Task description. Word for word, set down the lines from the one that contains "Screen dimensions: 735x413" through the final line of the data; no pictures belong in the copy.
(Data provided Opens)
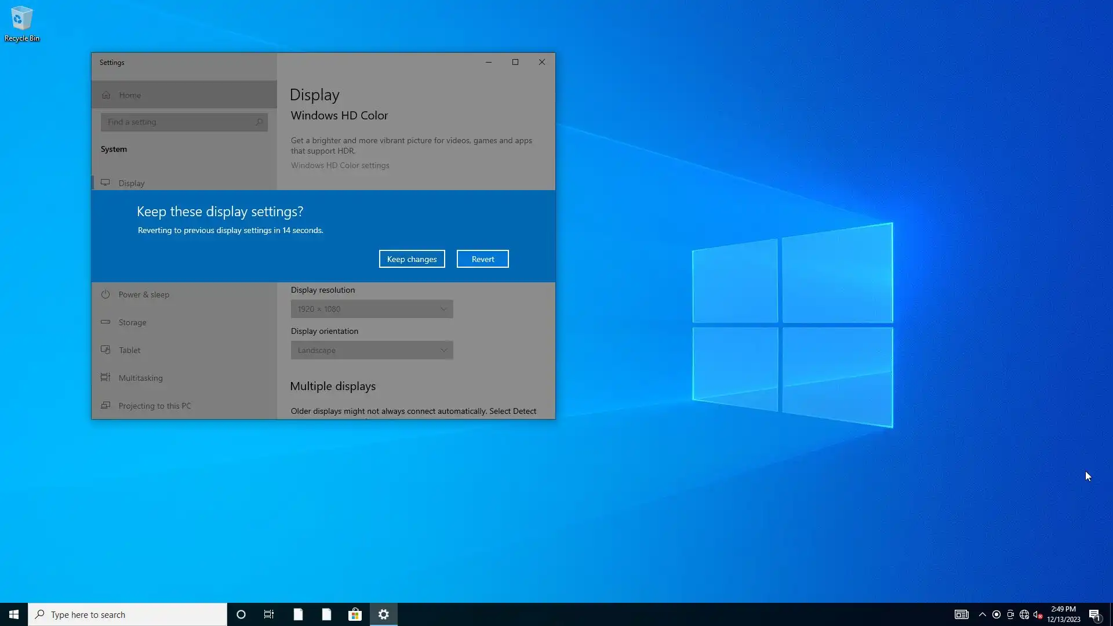The width and height of the screenshot is (1113, 626).
Task: Click Keep changes button
Action: point(412,259)
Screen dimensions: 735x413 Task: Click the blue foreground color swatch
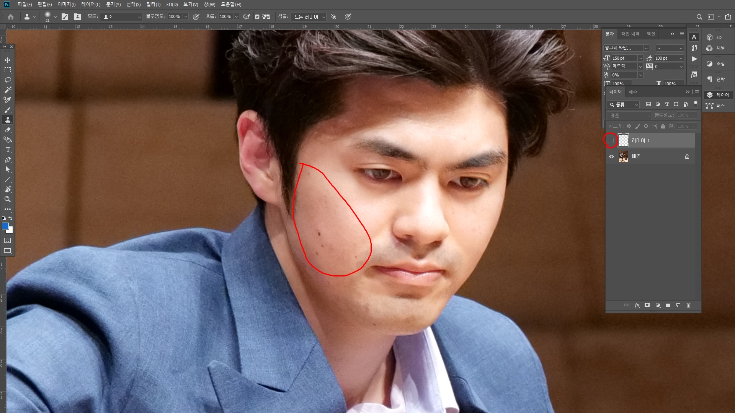point(5,226)
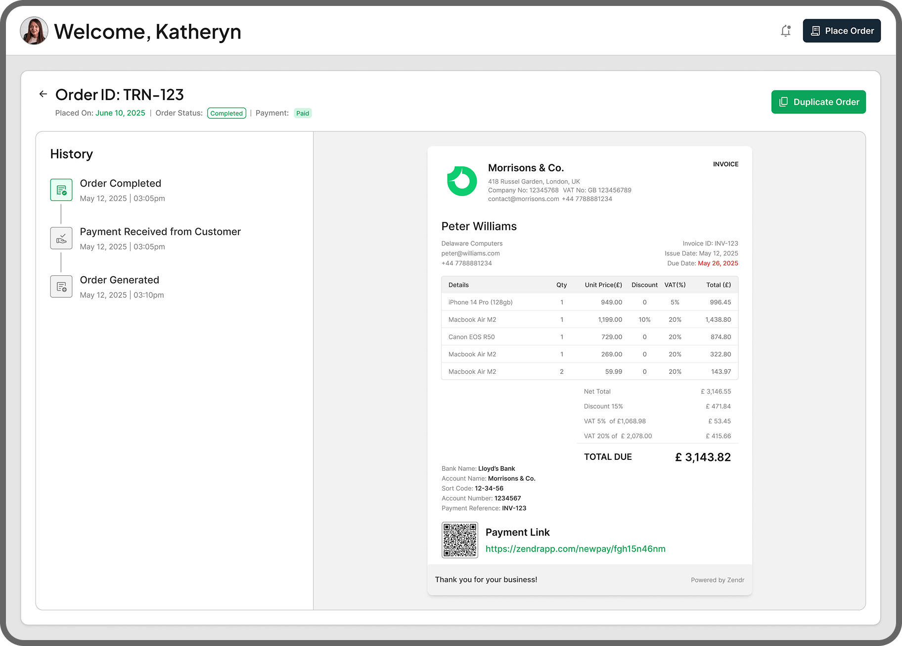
(Data provided Closes)
Answer to the problem.
Screen dimensions: 735x413 Task: Click the blue foreground color swatch
point(5,226)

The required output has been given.